→ **About this task**
Copy the records below word for word, from the line containing "What do you see at coordinates (1356, 555)" through the end of the records, with both of those included.

Items listed in a dataset:
....

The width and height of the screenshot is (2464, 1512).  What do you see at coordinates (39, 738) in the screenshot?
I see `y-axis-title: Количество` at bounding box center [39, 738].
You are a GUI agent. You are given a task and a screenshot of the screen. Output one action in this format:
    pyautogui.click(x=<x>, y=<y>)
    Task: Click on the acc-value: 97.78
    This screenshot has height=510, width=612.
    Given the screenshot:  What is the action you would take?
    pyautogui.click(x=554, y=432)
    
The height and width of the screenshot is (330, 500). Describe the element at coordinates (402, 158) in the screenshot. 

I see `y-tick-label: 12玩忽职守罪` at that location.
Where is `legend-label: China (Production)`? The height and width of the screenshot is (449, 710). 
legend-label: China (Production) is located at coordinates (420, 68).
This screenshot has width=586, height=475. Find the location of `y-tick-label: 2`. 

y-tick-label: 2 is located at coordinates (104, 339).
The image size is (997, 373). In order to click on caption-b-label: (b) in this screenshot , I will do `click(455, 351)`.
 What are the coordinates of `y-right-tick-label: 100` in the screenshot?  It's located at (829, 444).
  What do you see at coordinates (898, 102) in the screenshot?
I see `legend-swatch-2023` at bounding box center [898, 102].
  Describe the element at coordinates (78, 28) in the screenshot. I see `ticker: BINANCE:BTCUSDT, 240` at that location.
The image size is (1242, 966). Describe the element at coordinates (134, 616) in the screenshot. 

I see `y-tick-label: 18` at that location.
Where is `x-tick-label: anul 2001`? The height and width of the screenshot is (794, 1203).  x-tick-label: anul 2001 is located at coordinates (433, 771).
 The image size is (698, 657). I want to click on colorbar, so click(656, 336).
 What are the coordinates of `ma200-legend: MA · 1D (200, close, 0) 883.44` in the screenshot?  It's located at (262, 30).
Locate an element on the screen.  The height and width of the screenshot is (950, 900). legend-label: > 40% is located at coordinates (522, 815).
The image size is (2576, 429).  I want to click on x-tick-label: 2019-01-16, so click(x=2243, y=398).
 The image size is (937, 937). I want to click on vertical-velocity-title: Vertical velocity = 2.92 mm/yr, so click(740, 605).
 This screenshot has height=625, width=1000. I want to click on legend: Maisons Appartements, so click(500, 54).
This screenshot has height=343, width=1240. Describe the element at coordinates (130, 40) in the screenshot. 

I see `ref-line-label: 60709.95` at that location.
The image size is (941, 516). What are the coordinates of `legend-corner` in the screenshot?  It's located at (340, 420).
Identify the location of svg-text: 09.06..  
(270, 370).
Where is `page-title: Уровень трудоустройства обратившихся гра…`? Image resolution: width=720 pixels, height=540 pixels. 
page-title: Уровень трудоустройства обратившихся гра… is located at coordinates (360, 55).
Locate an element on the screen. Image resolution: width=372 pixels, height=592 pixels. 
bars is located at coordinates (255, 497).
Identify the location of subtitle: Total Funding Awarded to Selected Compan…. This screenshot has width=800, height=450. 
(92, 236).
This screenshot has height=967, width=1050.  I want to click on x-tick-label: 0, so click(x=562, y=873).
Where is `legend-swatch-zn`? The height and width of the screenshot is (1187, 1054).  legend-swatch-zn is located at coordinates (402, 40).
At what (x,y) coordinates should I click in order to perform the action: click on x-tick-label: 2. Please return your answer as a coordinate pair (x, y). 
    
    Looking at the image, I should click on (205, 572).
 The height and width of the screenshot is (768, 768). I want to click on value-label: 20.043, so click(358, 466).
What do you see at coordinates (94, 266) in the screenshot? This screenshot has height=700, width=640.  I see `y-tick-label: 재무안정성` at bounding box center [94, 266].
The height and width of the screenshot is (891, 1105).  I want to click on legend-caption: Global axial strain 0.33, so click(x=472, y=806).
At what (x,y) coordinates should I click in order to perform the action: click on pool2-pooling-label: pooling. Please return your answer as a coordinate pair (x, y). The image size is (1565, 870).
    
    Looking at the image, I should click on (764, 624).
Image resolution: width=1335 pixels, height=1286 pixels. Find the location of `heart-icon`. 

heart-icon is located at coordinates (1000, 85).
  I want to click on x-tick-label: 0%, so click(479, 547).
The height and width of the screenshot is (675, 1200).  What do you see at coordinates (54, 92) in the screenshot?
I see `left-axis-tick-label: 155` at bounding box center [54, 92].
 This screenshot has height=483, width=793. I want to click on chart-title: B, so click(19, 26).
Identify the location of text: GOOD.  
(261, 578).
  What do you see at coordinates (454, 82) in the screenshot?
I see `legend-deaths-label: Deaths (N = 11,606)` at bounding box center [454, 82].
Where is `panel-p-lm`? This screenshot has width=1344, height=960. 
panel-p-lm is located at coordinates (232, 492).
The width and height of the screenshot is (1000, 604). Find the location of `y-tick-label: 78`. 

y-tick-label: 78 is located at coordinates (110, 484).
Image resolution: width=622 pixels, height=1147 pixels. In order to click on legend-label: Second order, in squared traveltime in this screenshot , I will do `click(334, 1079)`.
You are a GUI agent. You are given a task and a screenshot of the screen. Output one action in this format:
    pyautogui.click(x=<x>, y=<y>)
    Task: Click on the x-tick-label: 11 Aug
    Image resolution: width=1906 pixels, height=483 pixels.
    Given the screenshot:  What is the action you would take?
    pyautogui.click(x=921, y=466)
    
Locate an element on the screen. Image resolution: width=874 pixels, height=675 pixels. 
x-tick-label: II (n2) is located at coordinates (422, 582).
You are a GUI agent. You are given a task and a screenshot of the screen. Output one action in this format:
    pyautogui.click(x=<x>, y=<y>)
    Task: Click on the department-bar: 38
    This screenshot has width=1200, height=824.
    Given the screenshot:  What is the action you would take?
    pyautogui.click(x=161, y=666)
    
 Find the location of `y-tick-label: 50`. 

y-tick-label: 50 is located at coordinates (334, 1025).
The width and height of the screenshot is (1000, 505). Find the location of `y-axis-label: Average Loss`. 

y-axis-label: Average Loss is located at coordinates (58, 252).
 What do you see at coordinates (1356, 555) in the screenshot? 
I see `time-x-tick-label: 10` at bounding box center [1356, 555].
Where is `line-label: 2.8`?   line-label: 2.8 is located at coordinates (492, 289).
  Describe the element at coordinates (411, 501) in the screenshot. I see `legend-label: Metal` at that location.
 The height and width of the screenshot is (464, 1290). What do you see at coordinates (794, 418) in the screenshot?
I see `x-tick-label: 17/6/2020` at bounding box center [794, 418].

....

→ **Expected answer**
 What do you see at coordinates (1356, 555) in the screenshot? 
I see `time-x-tick-label: 10` at bounding box center [1356, 555].
Where is `line-label: 2.8`?   line-label: 2.8 is located at coordinates (492, 289).
  Describe the element at coordinates (411, 501) in the screenshot. I see `legend-label: Metal` at that location.
 The height and width of the screenshot is (464, 1290). What do you see at coordinates (794, 418) in the screenshot?
I see `x-tick-label: 17/6/2020` at bounding box center [794, 418].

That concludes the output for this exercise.